Arm && Interventions

Group	Intervention	Description
Addition of Hydroxychloroquine to paclitaxel	Hydroxychloroquine	Hydroxychloroquine will be added to chemotherapy in patients with early stage (1-3) breast cancer and gynecological cancers.

Primary Outcome Measures

Name	Time	Method
Symptomatic CIPN	Throughout study completion, an average of 6 months	The primary endpoint is symptomatic CIPN defined as increase in in FACT-GOG/Ntx-12 questionnaire score of greater than or equal to 3 points post-chemotherapy with hydroxychloroquine in combination with paclitaxel chemotherapy in patients with early-stage breast cancer or gynecologic malignancies.

Secondary Outcome Measures

Name	Time	Method
Predicting Symptomatic CIPN: FA and ADC values derived from DTI	Baseline	Baseline fractional anisotrophy (FA) and apparent diffusion coefficient (ADC) values derived from DTI will be used to predict symptomatic CIPN prior to starting and end of chemotherapy.
Predicting Symptomatic CIPN: change in FA and ADC	Baseline and 12 weeks	Change in mean FA and ADC prior to starting and end of chemotherapy will be calculated. The mean of the change in FA and ADC values with 95% confidence intervals will be estimated (post- minus pre- chemotherapy).
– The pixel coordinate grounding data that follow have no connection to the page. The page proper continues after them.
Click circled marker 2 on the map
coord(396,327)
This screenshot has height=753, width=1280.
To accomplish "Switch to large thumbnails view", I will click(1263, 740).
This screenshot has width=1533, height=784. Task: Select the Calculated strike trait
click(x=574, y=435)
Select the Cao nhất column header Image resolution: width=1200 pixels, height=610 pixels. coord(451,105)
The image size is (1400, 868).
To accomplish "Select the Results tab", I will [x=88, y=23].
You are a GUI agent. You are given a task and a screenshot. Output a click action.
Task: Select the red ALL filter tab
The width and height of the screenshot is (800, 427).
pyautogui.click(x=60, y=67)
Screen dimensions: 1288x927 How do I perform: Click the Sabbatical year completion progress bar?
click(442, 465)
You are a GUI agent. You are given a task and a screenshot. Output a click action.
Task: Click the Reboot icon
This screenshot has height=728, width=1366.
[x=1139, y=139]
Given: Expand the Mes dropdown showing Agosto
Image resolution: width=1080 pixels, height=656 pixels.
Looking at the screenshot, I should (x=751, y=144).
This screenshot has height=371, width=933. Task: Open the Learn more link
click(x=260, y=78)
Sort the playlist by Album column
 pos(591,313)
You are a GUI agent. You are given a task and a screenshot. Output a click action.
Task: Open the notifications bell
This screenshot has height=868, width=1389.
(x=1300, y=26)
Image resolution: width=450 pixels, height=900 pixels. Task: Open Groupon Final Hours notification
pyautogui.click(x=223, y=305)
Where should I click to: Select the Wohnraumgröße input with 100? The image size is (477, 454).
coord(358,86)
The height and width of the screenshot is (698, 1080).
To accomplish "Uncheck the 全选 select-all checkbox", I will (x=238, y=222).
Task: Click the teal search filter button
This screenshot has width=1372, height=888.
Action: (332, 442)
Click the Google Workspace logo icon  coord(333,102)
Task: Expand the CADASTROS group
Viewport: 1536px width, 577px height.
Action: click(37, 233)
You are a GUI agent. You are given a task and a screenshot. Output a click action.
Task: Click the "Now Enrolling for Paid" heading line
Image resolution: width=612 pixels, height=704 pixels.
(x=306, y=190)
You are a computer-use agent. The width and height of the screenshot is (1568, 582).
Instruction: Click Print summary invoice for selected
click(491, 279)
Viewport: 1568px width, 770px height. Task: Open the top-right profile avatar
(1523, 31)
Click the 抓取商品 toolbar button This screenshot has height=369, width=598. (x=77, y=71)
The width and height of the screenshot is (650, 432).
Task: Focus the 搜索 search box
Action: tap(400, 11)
The baseline values and the change of FA and ADC will be used to predict the development of symptomatic CIPN using logistic regression.
Predicting Symptomatic CIPN: baseline NF-L levels	Baseline	Baseline level of neurofilament light chain (NF-L) will be used to predict symptomatic CIPN. The baseline values will be used to predict development of symptomatic CIPN using logistic regression.
Predicting Symptomatic CIPN: Changes in NF-L levels	Baseline and 12 weeks	Changes in NF-L levels with chemotherapy used to predict development of symptomatic CIPN. NF-L measures will be summarized across time and analyzed using linear mixed effects model.